Egypt's military council plans to hold a referendum on reforms to the constitution on March 19 and parliamentary elections in June, followed by a presidential election.
But the EDA says that is too short a time to teach democratic principles and for new groups to build the organizational capacity to lead.
"We are working with a heavy burden and little time to get people politically literate and engaged," said EDA media director Esraa Abdel Fattah.
Fattah, named one of Arabian Business Magazine's 100 most powerful Arab women in 2011, has earned the monikers "cyber dissident" and "Facebook-girl" for helping organize online Egypt's April 6 Youth Movement in 2008.
She was arrested by Egyptian security that year, and soon became a symbol of defiance against the Mubarak regime.
The months ahead, Fattah says, might be the most challenging yet.
"We only have three months to educate the people in and outside Cairo about pluralism, active citizenship, tolerance, how to evaluate the platforms of candidates. We don't have enough time. We need to work, work, and work," she said.
Meanwhile Fathy, arguing for a longer transition period, said political groups are still waiting for the removal of Mubarak-era limitations on forming parties.
"Before the coming parliamentary elections, we don't think all the freedoms will be relieved," he said. "I'm not concerned a lot about the Muslim Brotherhood, but we don't want to see a political life divided again between two poles like them and something like (Mubarak's ) National Democratic Party."
Shadi Hamid, director of research at the Brookings Institute's Doha Center, says it's not so much about time, but about what gets done.
"If people can take the necessary steps in three months, it should be three months. But we've yet to see a national dialogue about the political structure," said Hamid.
"There should be town-hall meetings tomorrow, serious discussions about electoral law, and constant public forums for people to discuss ideas openly."

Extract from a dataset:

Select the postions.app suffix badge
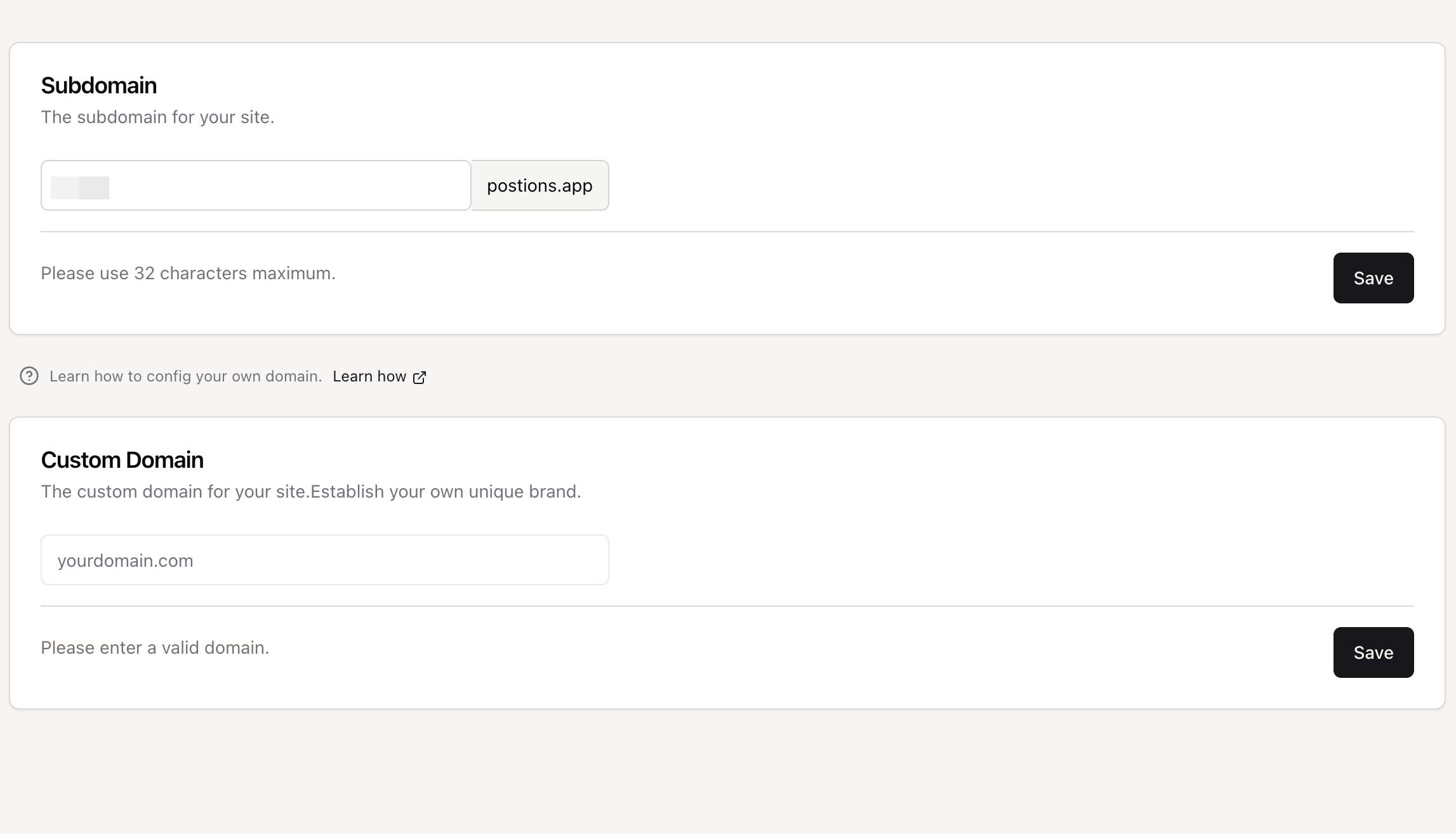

Kamal Nabil, an Internet activist and one of the leaders of the January 25 Liberal Movement, is trying to gather all liberal parties and movements in Egypt under one umbrella to promote and advocate for secular liberalism.
"The revolution changed people and they call me asking me what they should do now," he said. "I just tell them please read all you can, listen to all the parties and people, and if one meets your expectations or beliefs, be involved and be active to change your country."
But he and others say while Egyptians have shown a penchant for democracy, they're still trudging through mud.
"Most of the people in Egypt have no idea what a polling station looks like," he said. "We are pushing for the military to accept a civic-awareness program on television. We're raising funds for ads and talk shows that will send educational messages throughout Egypt."
Nabil says he's busy advising and connecting potential political parties, while reaching out to U.S. groups for funding to help him do so.
"Yesterday I was consulting a group that already had 50,000 signatures for a party application, but they've never been involved in political life and there's no framework to help us do this," he said. "Egypt is a whole new model."
Members of EDA, including Fattah and Fathy, say they are discussing establishing a "social liberal" party with leading Egyptian analysts Amr Shoubaki and Amr Hamzawy, research director at the Carnegie Middle East Center in Beirut.
Safee Saad, 23, attended Liberal Corner with her mother for the first time last week.
"Tahrir Square made us all political and it's in our hearts," she said, flashing a peace sign. "We are ready for our voice to be heard, we are waiting."